L'ouvrage consiste en une analyse critique du discours expert sur les violences à l'école et des réseaux d'expertise qui se sont créés sur cette thématique. Depuis les années 1990, un vaste champ de recherches a été stimulé sur ce thème par des commandes publiques nationales et européennes, dont plusieurs disciplines ont bénéficié (sociologie ; sciences politiques, criminologie, sciences de l'éducation, épidémiologie, etc). Il s'agit donc de mettre en évidence le danger que représente une littérature experte directement inféodée à la demande politique et bureaucratique de « lutte » contre la violence, scolaire. Les chercheurs qui produisent ces expertises pour différentes institutions nationales et internationales comme l'Union européenne, se caractérisent par un manque d'autonomie à l'égard des pouvoirs politiques et des définitions bureaucratiques.
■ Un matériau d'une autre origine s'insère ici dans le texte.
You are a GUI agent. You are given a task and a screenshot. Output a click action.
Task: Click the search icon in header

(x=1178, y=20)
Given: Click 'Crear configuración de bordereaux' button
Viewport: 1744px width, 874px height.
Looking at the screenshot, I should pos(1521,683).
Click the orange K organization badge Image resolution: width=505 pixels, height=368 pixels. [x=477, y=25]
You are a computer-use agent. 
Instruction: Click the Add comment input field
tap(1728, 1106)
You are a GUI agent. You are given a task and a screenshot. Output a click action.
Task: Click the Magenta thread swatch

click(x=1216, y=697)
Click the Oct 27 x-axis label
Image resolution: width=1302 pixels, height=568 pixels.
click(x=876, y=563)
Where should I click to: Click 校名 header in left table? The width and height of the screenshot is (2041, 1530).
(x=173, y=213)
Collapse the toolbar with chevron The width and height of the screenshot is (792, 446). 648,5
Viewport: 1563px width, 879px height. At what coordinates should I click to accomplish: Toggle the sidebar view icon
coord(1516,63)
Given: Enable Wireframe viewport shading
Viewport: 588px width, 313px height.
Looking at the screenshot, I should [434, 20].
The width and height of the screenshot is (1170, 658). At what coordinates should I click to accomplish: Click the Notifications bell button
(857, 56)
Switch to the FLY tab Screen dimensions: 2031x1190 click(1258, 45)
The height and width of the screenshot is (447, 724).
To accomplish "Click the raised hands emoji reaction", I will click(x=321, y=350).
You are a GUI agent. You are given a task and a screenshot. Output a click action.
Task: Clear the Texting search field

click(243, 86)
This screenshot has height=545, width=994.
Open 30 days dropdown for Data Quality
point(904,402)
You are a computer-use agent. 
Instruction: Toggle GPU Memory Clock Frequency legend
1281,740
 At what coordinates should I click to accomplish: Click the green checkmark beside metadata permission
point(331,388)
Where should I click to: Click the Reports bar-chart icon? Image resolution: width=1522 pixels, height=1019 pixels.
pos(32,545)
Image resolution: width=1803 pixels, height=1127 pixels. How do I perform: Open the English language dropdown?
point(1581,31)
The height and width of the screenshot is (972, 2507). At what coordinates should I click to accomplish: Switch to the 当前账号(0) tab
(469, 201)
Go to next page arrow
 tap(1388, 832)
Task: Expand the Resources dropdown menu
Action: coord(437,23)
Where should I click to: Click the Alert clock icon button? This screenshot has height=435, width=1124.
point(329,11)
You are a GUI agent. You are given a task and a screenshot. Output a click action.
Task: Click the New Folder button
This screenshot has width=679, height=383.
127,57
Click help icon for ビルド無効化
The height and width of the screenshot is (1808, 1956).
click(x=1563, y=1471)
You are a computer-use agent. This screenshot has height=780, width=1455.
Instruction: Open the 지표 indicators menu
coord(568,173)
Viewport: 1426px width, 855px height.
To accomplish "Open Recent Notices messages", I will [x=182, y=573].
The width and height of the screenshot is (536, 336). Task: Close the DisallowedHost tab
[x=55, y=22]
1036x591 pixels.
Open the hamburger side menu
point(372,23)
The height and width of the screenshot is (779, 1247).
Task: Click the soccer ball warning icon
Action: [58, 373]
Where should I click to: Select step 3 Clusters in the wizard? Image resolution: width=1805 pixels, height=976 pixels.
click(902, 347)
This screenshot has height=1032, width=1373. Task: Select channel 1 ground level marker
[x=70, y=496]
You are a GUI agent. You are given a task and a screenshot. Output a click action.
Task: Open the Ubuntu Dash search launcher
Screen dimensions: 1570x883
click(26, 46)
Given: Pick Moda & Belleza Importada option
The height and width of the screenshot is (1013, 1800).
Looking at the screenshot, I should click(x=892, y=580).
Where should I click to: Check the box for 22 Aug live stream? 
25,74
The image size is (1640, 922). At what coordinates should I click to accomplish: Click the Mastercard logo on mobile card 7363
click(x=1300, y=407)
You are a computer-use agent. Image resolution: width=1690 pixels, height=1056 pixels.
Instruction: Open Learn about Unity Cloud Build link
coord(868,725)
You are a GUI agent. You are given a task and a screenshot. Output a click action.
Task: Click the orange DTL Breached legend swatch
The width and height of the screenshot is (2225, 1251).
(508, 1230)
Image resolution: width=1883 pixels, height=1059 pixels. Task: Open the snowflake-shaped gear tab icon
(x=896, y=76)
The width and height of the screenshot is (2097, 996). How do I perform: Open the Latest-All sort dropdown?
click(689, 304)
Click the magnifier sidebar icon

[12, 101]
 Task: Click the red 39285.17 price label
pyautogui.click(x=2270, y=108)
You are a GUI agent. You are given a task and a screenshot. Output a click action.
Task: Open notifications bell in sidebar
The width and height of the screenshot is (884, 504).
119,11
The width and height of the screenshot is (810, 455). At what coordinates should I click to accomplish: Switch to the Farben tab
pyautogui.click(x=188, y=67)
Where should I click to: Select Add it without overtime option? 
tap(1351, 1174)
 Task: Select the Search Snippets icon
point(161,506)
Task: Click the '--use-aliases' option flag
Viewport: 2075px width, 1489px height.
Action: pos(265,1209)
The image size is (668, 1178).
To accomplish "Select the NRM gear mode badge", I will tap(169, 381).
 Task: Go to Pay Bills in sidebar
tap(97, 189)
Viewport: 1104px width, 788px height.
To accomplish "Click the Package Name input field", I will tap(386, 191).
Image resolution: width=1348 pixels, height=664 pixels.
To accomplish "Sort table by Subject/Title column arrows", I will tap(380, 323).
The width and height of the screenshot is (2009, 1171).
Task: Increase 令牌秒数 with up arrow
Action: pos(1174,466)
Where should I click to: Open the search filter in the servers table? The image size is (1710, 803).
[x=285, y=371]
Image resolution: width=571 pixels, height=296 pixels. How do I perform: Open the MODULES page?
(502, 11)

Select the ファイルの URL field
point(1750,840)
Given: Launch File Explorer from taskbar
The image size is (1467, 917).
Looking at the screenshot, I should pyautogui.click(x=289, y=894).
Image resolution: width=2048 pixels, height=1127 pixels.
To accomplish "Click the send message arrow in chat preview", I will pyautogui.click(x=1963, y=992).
Le « problème social » de la violence tel qu'il est défini dans les champs politique et médiatique est l'objet de cette production experte qui revendique son « utilité sociale » auprès du « décideur » et l'apport des « bonnes pratiques », notamment américaines, dans le domaine de la lutte contre la violence.
Volontiers neutraliste, cette production, qui stigmatise toute démarche critique en sociologie comme étant « idéologique » ou d'« ultragauche » pour reprendre les termes employés, se caractérise par sa normativité quand il s'agit de désigner les « bons » et les « mauvais » comportements, et un certain conservatisme dans le choix des bonnes « solutions » américaines à la violence.
Ces experts déclarent pouvoir « prédire » l'apparition du comportement délinquant à venir chez des enfants âgés de quelques années, pour l'en rayer à la racine grâce au « repérage » des délinquants potentiels. Nous avons vu que le président Sarkozy manifeste un grand intérêt pour ces travaux. Il y a donc urgence à analyser ces discours et à les contrer.